I don’t believe I had ever had Chicken Delight before but Wednesday night i discovered they make fantastic gravy. I really appreciate a tasty gravy. I am a decent cook but gravy is one of those things I just can’t make. Correction, I can make it but it usually isn’t edible. So it turns out that I am a little impatient. Microwaves and TV dinners have ruined me. I wanted deep fried fries because, well they taste better and they are faster. So I put the oil in the pan, put a cover on and stupidly put it on high. Luckily my stupidity isn’t total. I didn’t leave the kitchen, I just turned around to wash the dishes.

First I heard a noise, it was a sound like WHUUUMP! I vaguely recognized it as the sound of fire igniting. While my mind was searching to remember what the sound was, out of the corner of my eye I saw a bright flash. All at once my brain recognized the sound instantly. Luckily I am not the type of person to panic. I turned and the pan was on fire and the flames were about two feet high.

My first thought was turn off the heat source which would have worked well except that would have meant reaching through the two foot high flame. My second thought was BAKING SODA. I have a lot of it because I use it for everything so I dive under the sink to grab my big container and run to pour it on the fire. They don’t tell you that when you do that the fire gets a lot bigger initially. I was immediately dismayed by the bigger flash of flame and stopped pouring and jumped back. I put down the soda and went to reach for the extinguisher. (When I first moved in, my mom kept bugging me to get an extinguisher and I wanted to but never did so she got me on for Christmas last year). Anyways I go to reach for the extinguisher and realize the fire is only about half as big. The lazy part of my brain realizes that the extinguisher goop is probably harder to clean than baking soda so I decide to go with the soda again. And the second dump works. Success, fire out!

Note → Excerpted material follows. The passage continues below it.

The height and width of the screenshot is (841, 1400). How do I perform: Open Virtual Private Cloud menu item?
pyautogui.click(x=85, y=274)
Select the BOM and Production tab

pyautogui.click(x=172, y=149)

Now the aftermath, my stove and floor is covered in soda. My pan and lid are burnt beyond recognition. The smoke is so thick I can barely breathe and all I can smell is burnt plastic. Don't get me wrong, I am not complaining - it could have been much worse. I am just evaluating my surroundings so I can decide what to do next. It is -17 C outside but I have no choice, I need to start opening windows. Off goes the furnace and I open all the windows on the main floor. I discover that the mudroom door won’t open. I guess it is frozen shut. Just one more thing to add to my list of things to do.

Anyhow, when the temp got down to 13 C from the normal 20 C that I keep it at, I realize although I enjoy the brisk freshness, I can't feel my hands anymore. That was as low as I could go and the smoke was cleared so I close up the windows and put the furnace back on. I put out vinegar to get rid of the smell. Hopefully when I wake up tomorrow the smell will be gone.

I still want fries and gravy. Do I risk home and pan for another go at deep frying or do I just put them in the oven. The crappy part about this is, if I had put some in the oven after the fire, they would be done by now.

Thursday, March 26, 2009

Here we go!

I have a few goals for this blog. I want to talk about my dilemma with my housing situation. I want to talk about my quest to live a simple frugal life and a bit about my adventures at work. And mixed in there will be general ramblings and funny and perhaps not so funny events in my life. So my plan is to chronicle my journey from home owner to adult child moving back in with mommy and then to home builder. I intend to chronicle the ups and downs of all things related to this. My motivation for this is twofold. There is always someone else going through something similar so those of you having this dilemma can hopefully draw from my failures and save yourself some heartache. Also there is the added bonus hopefully of this focusing me to get my sorry butt in gear. Here we go.